[v1] Squash-to: "mptcp: leverage the backlog for RX packet processing"

[PATCH mptcp-next] Squash-to: "mptcp: leverage the backlog for RX packet processing"

Posted by Paolo Abeni 2 weeks, 5 days ago

If a subflow receives data before gaining the memcg while the msk
socket lock is held at accept time, or the PM locks the msk socket
while still unaccepted and subflows push data to it at the same time,
the mptcp_graph_subflows() can complete with a non empty backlog.

The msk will try to borrow such memory, but (some) of the skbs there
where not memcg charged. When the msk finally will return such accounted
memory, we should hit the same splat of #597.
[even if so far I was unable to replicate this scenario]

This patch tries to address such potential issue by:
- preventing the subflow from queuing data into the backlog after
  gaining the memcg. This ensure that at the end of the look all the
  skbs in the backlog (if any) are _not_ memory accounted.
- mem charge the backlog to msk
- 'restart' the subflow and spool any data waiting there.

Signed-off-by: Paolo Abeni <pabeni@redhat.com>
---
 net/mptcp/protocol.c | 44 ++++++++++++++++++++++++++++++++++++++++++--
 1 file changed, 42 insertions(+), 2 deletions(-)

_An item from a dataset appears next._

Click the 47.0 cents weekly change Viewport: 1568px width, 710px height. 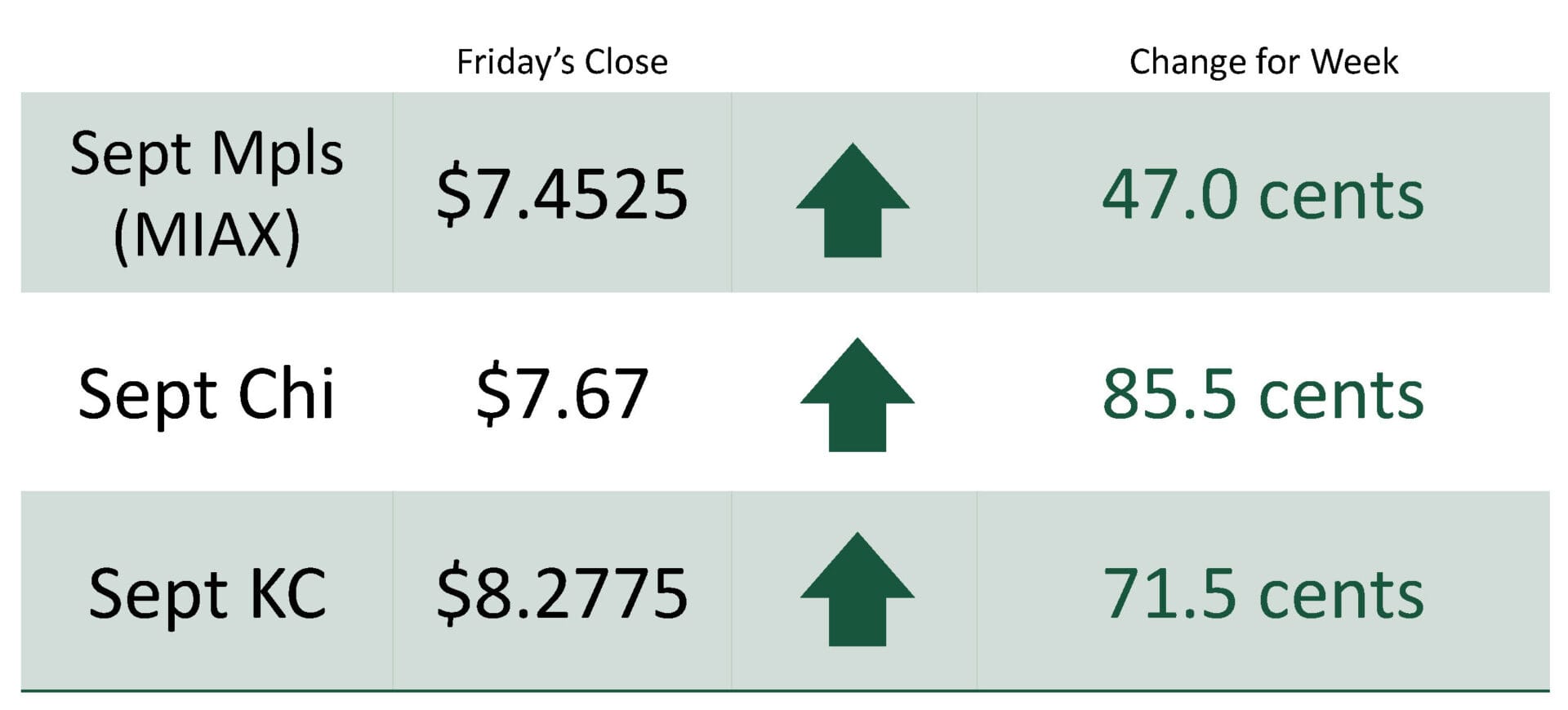pos(1263,195)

diff --git a/net/mptcp/protocol.c b/net/mptcp/protocol.c
index 5e9325c7ea9c..7e58d35f6b13 100644
--- a/net/mptcp/protocol.c
+++ b/net/mptcp/protocol.c
@@ -4082,10 +4082,12 @@ static void mptcp_graph_subflows(struct sock *sk)
 {
 	struct mptcp_subflow_context *subflow;
 	struct mptcp_sock *msk = mptcp_sk(sk);
+	struct sock *ssk;
+	int old_amt, amt;
+	bool slow;
 
 	mptcp_for_each_subflow(msk, subflow) {
-		struct sock *ssk = mptcp_subflow_tcp_sock(subflow);
-		bool slow;
+		ssk = mptcp_subflow_tcp_sock(subflow);
 
 		slow = lock_sock_fast(ssk);
 
@@ -4095,8 +4097,46 @@ static void mptcp_graph_subflows(struct sock *sk)
 		if (!ssk->sk_socket)
 			mptcp_sock_graft(ssk, sk->sk_socket);
 
+		if (!mem_cgroup_from_sk(sk))
+			continue;
+
 		__mptcp_inherit_cgrp_data(sk, ssk);
 		__mptcp_inherit_memcg(sk, ssk, GFP_KERNEL);
+
+		/* Prevent subflows from queueing data into the backlog
+		 * as soon as cg is set; note that we can't race
+		 * with __mptcp_close_ssk setting this bit for a really
+		 * closing socket, because we hold the msk socket lock here.
+		 */
+		subflow->closing = 1;
+		unlock_sock_fast(ssk, slow);
+	}
+
+	if (!mem_cgroup_from_sk(sk))
+		return;
+
+	/* Charge the bl memory, note that __sk_charge accounted for
+	 * fwd memory and rmem only
+	 */
+	mptcp_data_lock(sk);
+	old_amt = sk_mem_pages(sk->sk_forward_alloc +
+			       atomic_read(&sk->sk_rmem_alloc));
+	amt = sk_mem_pages(msk->backlog_len + sk->sk_forward_alloc +
+		     atomic_read(&sk->sk_rmem_alloc));
+	amt -= old_amt;
+	if (amt)
+		mem_cgroup_sk_charge(sk, amt, GFP_ATOMIC | __GFP_NOFAIL);
+	mptcp_data_unlock(sk);
+
+	/* Finally let the subflow restart queuing data. */
+	mptcp_for_each_subflow(msk, subflow) {
+		ssk = mptcp_subflow_tcp_sock(subflow);
+
+		slow = lock_sock_fast(ssk);
+		subflow->closing = 0;
+
+		if (mptcp_subflow_data_available(ssk))
+			mptcp_data_ready(sk, ssk);
 		unlock_sock_fast(ssk, slow);
 	}
 }
-- 
2.51.0

Re: [PATCH mptcp-next] Squash-to: "mptcp: leverage the backlog for RX packet processing"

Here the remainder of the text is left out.